He had fought with the 81st Infantry Division (Wildcats),
which had come in to help us at Peleliu.* He was a machine
gunner, had been hit by Japanese fire on Bloody Nose Ridge,
and was abandoned by his army comrades. He knew he
would either die of his wounds or be cut up by the Japanese
when darkness fell. Risking their lives, some Marines had
moved in and carried him to safety. The soldier said he was so
impressed by the bravery, efficiency, and esprit of the
Marines he saw on Peleliu that he swore to thank every veteran
of the 1st Marine Division he ever ran across.
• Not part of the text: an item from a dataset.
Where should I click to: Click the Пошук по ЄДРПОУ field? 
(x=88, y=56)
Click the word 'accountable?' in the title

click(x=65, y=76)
The “Dago people”–as those of us bound for San Diego
were called–boarded a troop train in a big railroad terminal
in Atlanta. Everyone was in high spirits, as though we were
headed for a picnic instead of boot camp–and a war. The trip
across the country took several days and was uneventful but
interesting. Most of us had never been west, and we enjoyed
the scenery. The monotony of the trip was broken with card
games, playing jokes on each other, and waving, yelling, and
whistling at any and all women visible. We ate some meals in
dining cars on the train; but at certain places the train pulled
onto a siding, and we ate in the restaurant in the railroad terminal.
Nearly all of the rail traffic we passed was military. We saw
long trains composed almost entirely of flatcars loaded with
tanks, halftracks, artillery pieces, trucks, and other military
equipment. Many troop trains passed us going both ways.
Most of them carried army troops. This rail traffic impressed
on us the enormousness of the nation’s war effort.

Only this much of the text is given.